> [TEXT EXTRACT]
-- start --
The 2019 European elections’ specific characteristics, such as the wide array of voting options (34 lists), the fact that these were the first elections since the May-June 2017 sequence, and  the proportional representation system based on national lists, do partly explain their results. However, several significant and unprecedented facts have not been sufficiently highlighted. Olivier Duhamel, President of the FNSP (SciencesPo) and contributor on political and institutional issues at Institut Montaigne, answers our questions.

The increase in participation can be observed almost everywhere in Europe. What is so special about it in France?

It is key to note that, for the first time in the electoral history of the last 40 years, and therefore since the European Parliament has been elected by direct universal suffrage, the voter turnout rate for the European elections in France was higher than that in the last national legislative elections: 50.1% in the European elections of May 2019, against 48.7% in the first round of the June 2017 legislative elections, and 42.6% in the second round. The French voted more in the election of the European Parliament than in the election of the National Assembly. This certainly expresses a lack of interest in the latter in the wake of the presidential elections, but it also signals an increased interest for the European elections, which contradicts the dominant discourse.

The results were surprising due to two unexpected collapses, that of the right-wing party Les Républicans, which scored 8.5%, and that of the far left party La France Insoumise, which scored 6.3%. The Greens’ breakthrough, with over 13%, was also unexpected, although not unprecedented. As for the President's party, it is holding up with 22%. Is this result a success for Emmanuel Macron?
-- end --
> [AVAILABLE DATA]
-- start --
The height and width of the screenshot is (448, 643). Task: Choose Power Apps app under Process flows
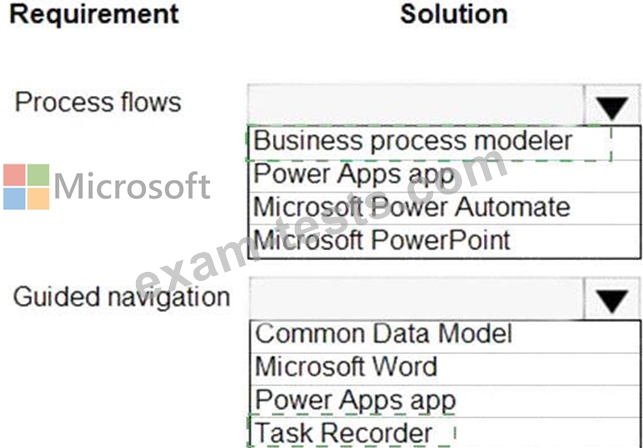coord(353,175)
-- end --
> [OBJECTIVES]
1. From the interview on the 2019 European elections, list each party the text gives a result for, along with its score.
2. Answer these from the interview on the 2019 European elections:
(a) How many lists could voters choose from?
(b) What was the turnout in the first round of the June 2017 legislative elections?
(c) What position does Olivier Duhamel hold at SciencesPo?
3. Carry on the interview on the 2019 European elections from the point where it stops.

> [ANSWERS BY TASK]
1.
Les Républicans: 8.5%
La France Insoumise: 6.3%
The Greens: over 13%
The President's party: 22%

2.
(a) 34 lists.
(b) 48.7%.
(c) He is President of the FNSP.

3.
Let's make a few distinctions.

  1. Compared to the goal set by Emmanuel Macron himself, this is a failure, since his score was exceeded by 0.9% by the Rassemblement National, Marine Le Pen’s far right party.
     
  2. If we now acknowledge the structural fact that in the European elections following a presidential election, the President's party always does less well than his own result in the first round of the presidential election, this is a success. The average loss from 1979 to 2014 was 6.5 points (from -3 in 2004 and 2009 to -14 in 2014). In 2019, it was reduced to -0.9 points. Macron is therefore doing better than his predecessors.
     
  3. Finally, let us reason in strategic terms. The establishment of the duopoly intended by Emmanuel Macron, replacing the right-left divide with an opposition between progressives and nationalists, has been successful. If it stands, it will facilitate, although not guarantee, his re-election

Is this shift in the dominant divide and the duopoly between La République En Marche and the Rassemblement National sustainable?

 It all depends on what we mean by sustainable. In the coming months, this divide will undoubtedly be maintained. In the three years between now and the presidential election, it is possible, if not plausible, that it will stand - but not absolutely certain. There could well be a revival of a renewed right of government, and ideally a new alliance between social democrats and the Greens, which would exclude La France Insoumise, in the municipal elections of 2020 and the regional and departmental elections of 2021.
 
In any case, and this is where the second novelty of the 2019 European elections in France comes in, for the first time in our history, the three leading political forces are rejecting the right-left divide. Marine Le Pen rejected it, unlike her niece Marion Maréchal, who came out on LCI on June the 2nd and clearly asserted her right-wing stance. Yannick Jadot rejected it, unlike the Greens in the past. And Emmanuel Macron built his entire party and power on this rejection, even if his voters - and in part his politics - position him to the right of the French political spectrum. Add to the 59% gathered by these three forces the results of other parties that do not fall within the right-left divide, such as the France Insoumise (6.3%) or the animist party (2.2%), and you will see that over two thirds of the voters voted neither for the right nor for the left. Meanwhile, the two parties that have been governing our country since 1958, the Gaullist and the Socialist parties, jointly fail to reach 15% of the votes, which is absolutely unprecedented.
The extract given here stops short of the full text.